The high incidence of occult cancer underscores the importance of having an effective malignancy screening plan. It is especially important these days, when more responsibilities are being transferred from the specialist health service to the primary health service as a result of the Coordination Reform, and when new oral anticoagulants are being introduced (9). Both these factors will lead to more outpatient treatment of patients with venous thromboembolism. Many will probably only have one outpatient visit to the hospital in the acute phase before being transferred to the primary health service for further follow-up. Tasks such as malignancy screening will therefore to a large degree have to be taken over by primary doctors.

Our study has its limitations. It was not conducted prospectively with a view to detecting occult cancer. However, screening of patients with idiopathic venous thromboembolism has been described in detail in procedures, and records of the time of diagnosis have been systematically kept by a competent group of doctors and nurses at the Thrombosis Clinic, Bærum Hospital.

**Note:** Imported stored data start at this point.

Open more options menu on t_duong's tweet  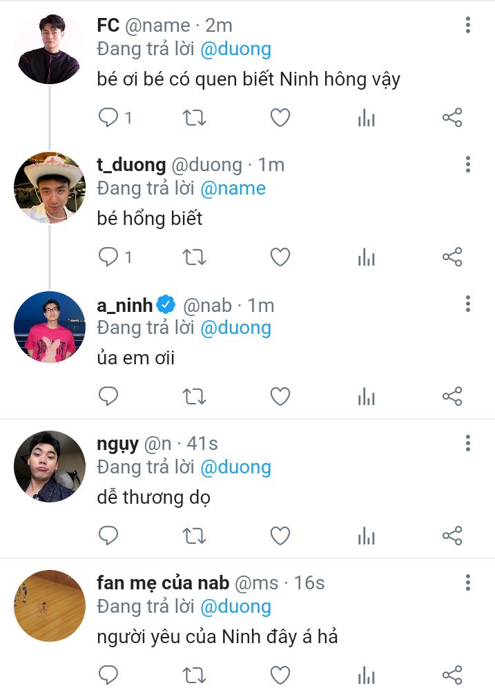coord(468,164)
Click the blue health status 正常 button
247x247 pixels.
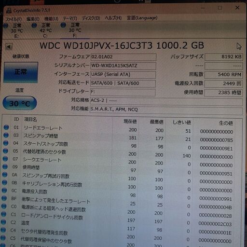pyautogui.click(x=21, y=72)
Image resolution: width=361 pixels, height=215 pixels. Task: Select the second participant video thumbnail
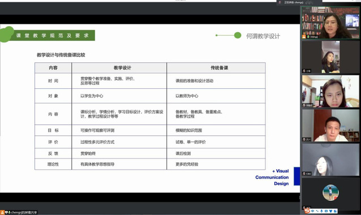click(x=330, y=57)

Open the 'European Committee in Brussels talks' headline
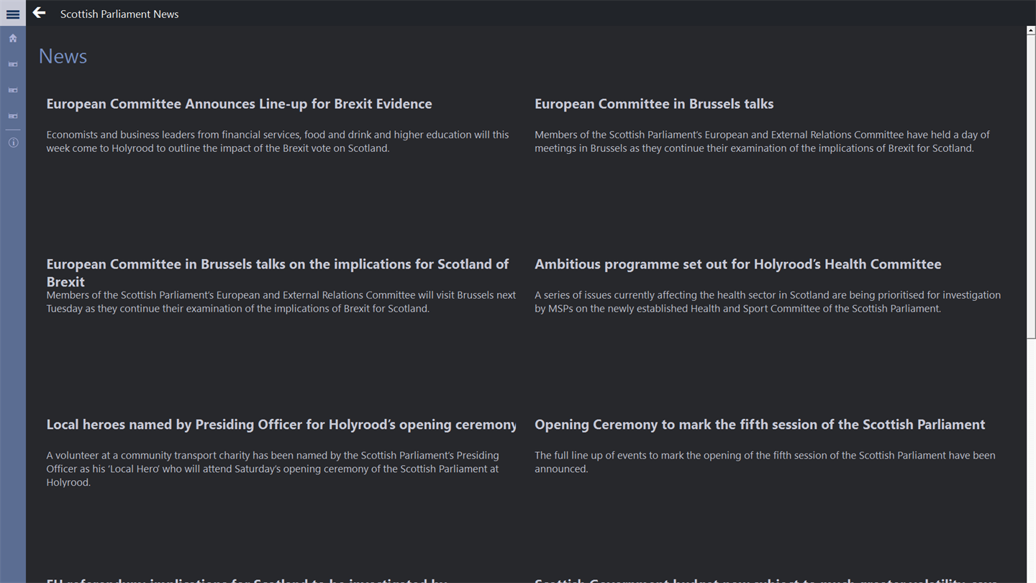(653, 104)
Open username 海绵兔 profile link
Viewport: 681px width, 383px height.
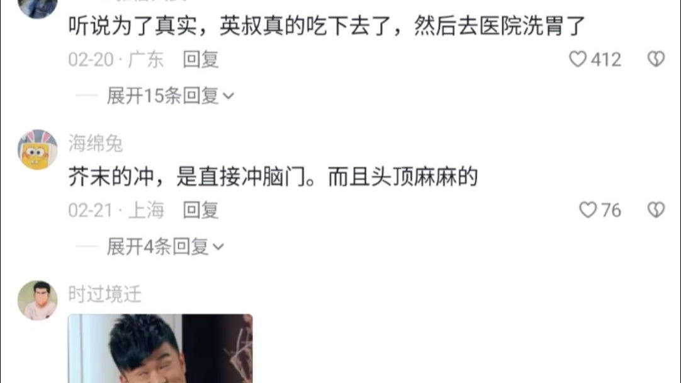click(96, 143)
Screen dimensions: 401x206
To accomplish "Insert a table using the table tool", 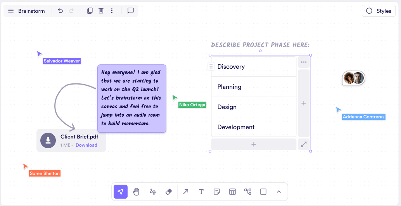I will [232, 192].
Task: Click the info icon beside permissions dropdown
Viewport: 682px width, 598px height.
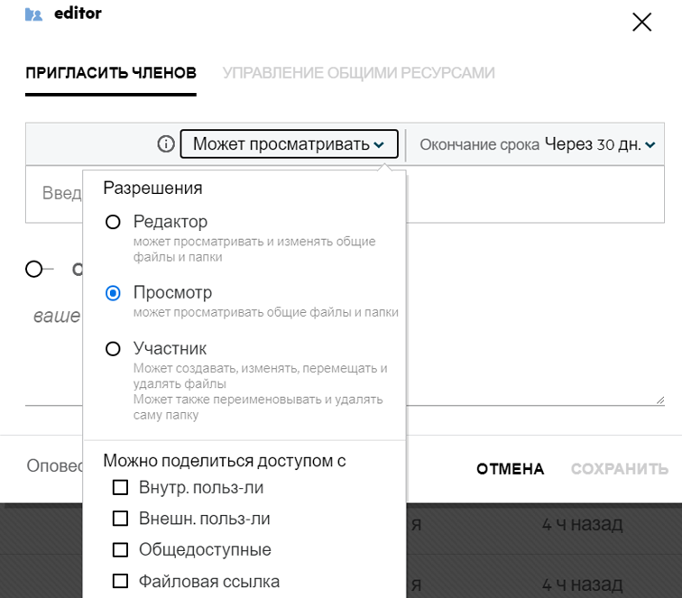Action: [x=165, y=143]

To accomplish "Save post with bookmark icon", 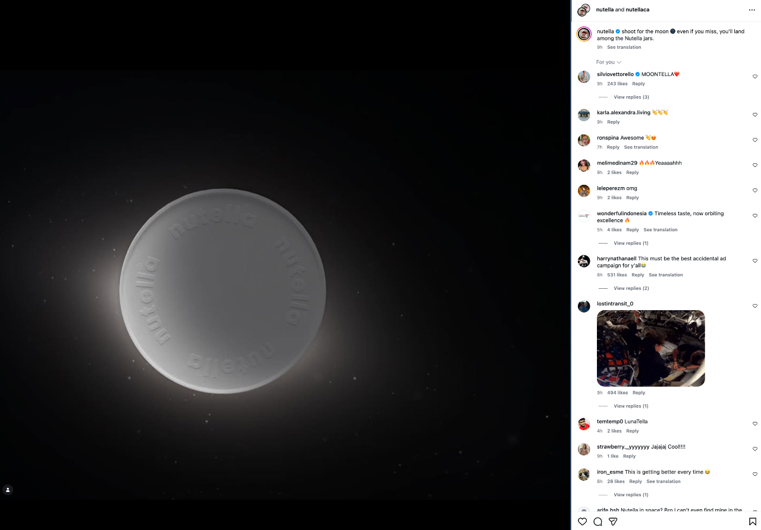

We cannot exclude the possibility that those who did not answer the questionnaire on their state of health after having venous thromboembolism may have been found to have cancer without our learning of it. But patients in Asker and Bærum all have Bærum Hospital as their primary hospital, so that most cases of cancer would have been referred there. If there have been more cases of cancer than those we have registered, it means that the incidence of occult cancer is even higher than the 9.4 % we have found, and that the limited screening may have missed cases other than the three we have registered.

Conclusion

Almost 10 % of the patients with idiopathic venous thromboembolism had occult malignancy. Limited screening for underlying malignancy identified the great majority of these cases and appears to be an appropriate strategy for patients with idiopathic venous thromboembolism. Limited screening revealed anomalies in about 20 % of the patients without malignancy being detected.

The Coordination Reform and the introduction of new treatments for venous thromboembolism will mean that the main responsibility for following up these patients will be transferred to the primary health service. This makes it particularly important to plan wisely with respect to the extent of malignancy screening. Our study indicates that malignancy screening should be carried out irrespective of the patient’s age and gender and the location of the thrombosis.